Swap "GUI agent" for "screen assistant" wherever it occurs in the records below, and write the records out again with nothing else altered.

Dataset records
-------

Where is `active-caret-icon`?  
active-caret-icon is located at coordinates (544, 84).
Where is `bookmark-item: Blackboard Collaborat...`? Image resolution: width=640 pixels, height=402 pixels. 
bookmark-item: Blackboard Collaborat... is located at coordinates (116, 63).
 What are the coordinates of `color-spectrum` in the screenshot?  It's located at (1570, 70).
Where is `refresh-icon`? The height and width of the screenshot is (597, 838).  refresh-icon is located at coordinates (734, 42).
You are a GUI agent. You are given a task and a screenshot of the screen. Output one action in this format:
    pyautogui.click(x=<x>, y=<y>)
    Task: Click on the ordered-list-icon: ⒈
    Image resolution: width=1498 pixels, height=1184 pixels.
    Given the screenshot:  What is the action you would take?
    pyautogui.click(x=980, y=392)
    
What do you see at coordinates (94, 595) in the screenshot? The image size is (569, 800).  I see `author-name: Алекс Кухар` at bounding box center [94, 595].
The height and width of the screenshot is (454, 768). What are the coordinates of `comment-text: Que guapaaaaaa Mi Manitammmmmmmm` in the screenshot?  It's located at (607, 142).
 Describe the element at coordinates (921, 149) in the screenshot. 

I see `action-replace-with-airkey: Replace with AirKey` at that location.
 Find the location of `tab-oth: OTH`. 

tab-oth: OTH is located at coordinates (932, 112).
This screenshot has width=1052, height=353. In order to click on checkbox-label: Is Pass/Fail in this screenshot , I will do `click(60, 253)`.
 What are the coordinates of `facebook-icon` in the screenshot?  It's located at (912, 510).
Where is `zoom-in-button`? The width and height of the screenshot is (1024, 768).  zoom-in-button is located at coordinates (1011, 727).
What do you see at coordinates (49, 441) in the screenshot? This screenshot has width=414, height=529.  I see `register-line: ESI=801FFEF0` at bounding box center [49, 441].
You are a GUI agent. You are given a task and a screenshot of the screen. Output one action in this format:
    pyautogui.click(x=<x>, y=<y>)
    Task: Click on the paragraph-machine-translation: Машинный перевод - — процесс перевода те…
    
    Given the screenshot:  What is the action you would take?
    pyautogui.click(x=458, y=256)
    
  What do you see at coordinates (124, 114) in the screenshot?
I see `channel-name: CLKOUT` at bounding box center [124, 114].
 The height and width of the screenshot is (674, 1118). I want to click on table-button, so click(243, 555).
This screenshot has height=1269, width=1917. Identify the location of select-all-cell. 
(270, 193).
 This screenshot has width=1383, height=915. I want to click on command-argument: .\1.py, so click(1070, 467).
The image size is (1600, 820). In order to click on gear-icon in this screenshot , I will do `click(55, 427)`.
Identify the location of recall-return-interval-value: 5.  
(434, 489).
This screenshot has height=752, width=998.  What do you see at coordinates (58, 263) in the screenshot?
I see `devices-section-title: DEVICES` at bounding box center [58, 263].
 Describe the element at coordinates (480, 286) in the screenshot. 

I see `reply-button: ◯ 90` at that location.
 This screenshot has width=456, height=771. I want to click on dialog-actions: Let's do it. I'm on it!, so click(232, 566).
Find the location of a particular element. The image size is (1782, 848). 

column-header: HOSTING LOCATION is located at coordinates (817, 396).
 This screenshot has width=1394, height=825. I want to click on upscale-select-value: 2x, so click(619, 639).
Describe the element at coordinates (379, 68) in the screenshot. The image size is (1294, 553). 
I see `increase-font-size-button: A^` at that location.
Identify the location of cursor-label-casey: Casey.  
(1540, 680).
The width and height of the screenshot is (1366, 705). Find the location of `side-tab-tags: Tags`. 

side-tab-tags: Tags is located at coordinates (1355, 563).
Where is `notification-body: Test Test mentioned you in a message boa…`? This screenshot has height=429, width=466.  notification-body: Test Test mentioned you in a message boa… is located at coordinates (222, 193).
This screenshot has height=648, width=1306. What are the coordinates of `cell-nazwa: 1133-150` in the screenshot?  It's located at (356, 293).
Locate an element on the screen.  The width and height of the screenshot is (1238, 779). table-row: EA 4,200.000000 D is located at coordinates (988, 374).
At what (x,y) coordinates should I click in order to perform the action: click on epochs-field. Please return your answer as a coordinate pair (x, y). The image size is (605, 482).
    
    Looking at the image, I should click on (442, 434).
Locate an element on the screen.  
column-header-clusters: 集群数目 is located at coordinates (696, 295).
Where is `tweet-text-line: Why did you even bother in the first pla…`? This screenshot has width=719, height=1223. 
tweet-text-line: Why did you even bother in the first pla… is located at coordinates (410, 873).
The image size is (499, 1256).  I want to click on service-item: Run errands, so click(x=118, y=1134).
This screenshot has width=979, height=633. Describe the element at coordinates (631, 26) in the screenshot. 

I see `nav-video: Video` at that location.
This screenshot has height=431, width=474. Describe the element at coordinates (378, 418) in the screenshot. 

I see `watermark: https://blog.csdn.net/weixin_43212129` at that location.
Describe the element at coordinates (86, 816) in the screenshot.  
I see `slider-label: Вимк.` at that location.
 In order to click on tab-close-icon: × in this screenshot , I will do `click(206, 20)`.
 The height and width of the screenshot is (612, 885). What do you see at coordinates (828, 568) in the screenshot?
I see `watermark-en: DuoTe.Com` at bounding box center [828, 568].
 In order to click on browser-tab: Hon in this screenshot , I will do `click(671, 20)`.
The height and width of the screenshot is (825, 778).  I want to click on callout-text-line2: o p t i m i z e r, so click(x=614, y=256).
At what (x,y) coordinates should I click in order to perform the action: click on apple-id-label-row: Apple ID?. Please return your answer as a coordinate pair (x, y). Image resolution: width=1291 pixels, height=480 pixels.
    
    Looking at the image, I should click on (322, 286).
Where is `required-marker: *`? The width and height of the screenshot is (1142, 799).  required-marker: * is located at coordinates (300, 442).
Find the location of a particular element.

-------

Solved problem
Where is `active-caret-icon`?  
active-caret-icon is located at coordinates (544, 84).
Where is `bookmark-item: Blackboard Collaborat...`? Image resolution: width=640 pixels, height=402 pixels. 
bookmark-item: Blackboard Collaborat... is located at coordinates (116, 63).
 What are the coordinates of `color-spectrum` in the screenshot?  It's located at (1570, 70).
Where is `refresh-icon`? The height and width of the screenshot is (597, 838).  refresh-icon is located at coordinates (734, 42).
You are a screen assistant. You are given a task and a screenshot of the screen. Output one action in this format:
    pyautogui.click(x=<x>, y=<y>)
    Task: Click on the ordered-list-icon: ⒈
    Image resolution: width=1498 pixels, height=1184 pixels.
    Given the screenshot:  What is the action you would take?
    pyautogui.click(x=980, y=392)
    
What do you see at coordinates (94, 595) in the screenshot? The image size is (569, 800).  I see `author-name: Алекс Кухар` at bounding box center [94, 595].
The height and width of the screenshot is (454, 768). What are the coordinates of `comment-text: Que guapaaaaaa Mi Manitammmmmmmm` in the screenshot?  It's located at (607, 142).
 Describe the element at coordinates (921, 149) in the screenshot. 

I see `action-replace-with-airkey: Replace with AirKey` at that location.
 Find the location of `tab-oth: OTH`. 

tab-oth: OTH is located at coordinates (932, 112).
This screenshot has width=1052, height=353. In order to click on checkbox-label: Is Pass/Fail in this screenshot , I will do `click(60, 253)`.
 What are the coordinates of `facebook-icon` in the screenshot?  It's located at (912, 510).
Where is `zoom-in-button`? The width and height of the screenshot is (1024, 768).  zoom-in-button is located at coordinates (1011, 727).
What do you see at coordinates (49, 441) in the screenshot? This screenshot has width=414, height=529.  I see `register-line: ESI=801FFEF0` at bounding box center [49, 441].
You are a screen assistant. You are given a task and a screenshot of the screen. Output one action in this format:
    pyautogui.click(x=<x>, y=<y>)
    Task: Click on the paragraph-machine-translation: Машинный перевод - — процесс перевода те…
    
    Given the screenshot:  What is the action you would take?
    pyautogui.click(x=458, y=256)
    
  What do you see at coordinates (124, 114) in the screenshot?
I see `channel-name: CLKOUT` at bounding box center [124, 114].
 The height and width of the screenshot is (674, 1118). I want to click on table-button, so click(243, 555).
This screenshot has height=1269, width=1917. Identify the location of select-all-cell. 
(270, 193).
 This screenshot has width=1383, height=915. I want to click on command-argument: .\1.py, so click(1070, 467).
The image size is (1600, 820). In order to click on gear-icon in this screenshot , I will do `click(55, 427)`.
Identify the location of recall-return-interval-value: 5.  
(434, 489).
This screenshot has height=752, width=998.  What do you see at coordinates (58, 263) in the screenshot?
I see `devices-section-title: DEVICES` at bounding box center [58, 263].
 Describe the element at coordinates (480, 286) in the screenshot. 

I see `reply-button: ◯ 90` at that location.
 This screenshot has width=456, height=771. I want to click on dialog-actions: Let's do it. I'm on it!, so click(232, 566).
Find the location of a particular element. The image size is (1782, 848). 

column-header: HOSTING LOCATION is located at coordinates (817, 396).
 This screenshot has width=1394, height=825. I want to click on upscale-select-value: 2x, so click(619, 639).
Describe the element at coordinates (379, 68) in the screenshot. The image size is (1294, 553). 
I see `increase-font-size-button: A^` at that location.
Identify the location of cursor-label-casey: Casey.  
(1540, 680).
The width and height of the screenshot is (1366, 705). Find the location of `side-tab-tags: Tags`. 

side-tab-tags: Tags is located at coordinates (1355, 563).
Where is `notification-body: Test Test mentioned you in a message boa…`? This screenshot has height=429, width=466.  notification-body: Test Test mentioned you in a message boa… is located at coordinates (222, 193).
This screenshot has height=648, width=1306. What are the coordinates of `cell-nazwa: 1133-150` in the screenshot?  It's located at (356, 293).
Locate an element on the screen.  The width and height of the screenshot is (1238, 779). table-row: EA 4,200.000000 D is located at coordinates (988, 374).
At what (x,y) coordinates should I click in order to perform the action: click on epochs-field. Please return your answer as a coordinate pair (x, y). The image size is (605, 482).
    
    Looking at the image, I should click on (442, 434).
Locate an element on the screen.  
column-header-clusters: 集群数目 is located at coordinates (696, 295).
Where is `tweet-text-line: Why did you even bother in the first pla…`? This screenshot has width=719, height=1223. 
tweet-text-line: Why did you even bother in the first pla… is located at coordinates (410, 873).
The image size is (499, 1256).  I want to click on service-item: Run errands, so click(x=118, y=1134).
This screenshot has width=979, height=633. Describe the element at coordinates (631, 26) in the screenshot. 

I see `nav-video: Video` at that location.
This screenshot has height=431, width=474. Describe the element at coordinates (378, 418) in the screenshot. 

I see `watermark: https://blog.csdn.net/weixin_43212129` at that location.
Describe the element at coordinates (86, 816) in the screenshot.  
I see `slider-label: Вимк.` at that location.
 In order to click on tab-close-icon: × in this screenshot , I will do `click(206, 20)`.
 The height and width of the screenshot is (612, 885). What do you see at coordinates (828, 568) in the screenshot?
I see `watermark-en: DuoTe.Com` at bounding box center [828, 568].
 In order to click on browser-tab: Hon in this screenshot , I will do `click(671, 20)`.
The height and width of the screenshot is (825, 778).  I want to click on callout-text-line2: o p t i m i z e r, so click(x=614, y=256).
At what (x,y) coordinates should I click in order to perform the action: click on apple-id-label-row: Apple ID?. Please return your answer as a coordinate pair (x, y). Image resolution: width=1291 pixels, height=480 pixels.
    
    Looking at the image, I should click on (322, 286).
Where is `required-marker: *`? The width and height of the screenshot is (1142, 799).  required-marker: * is located at coordinates (300, 442).
Find the location of a particular element.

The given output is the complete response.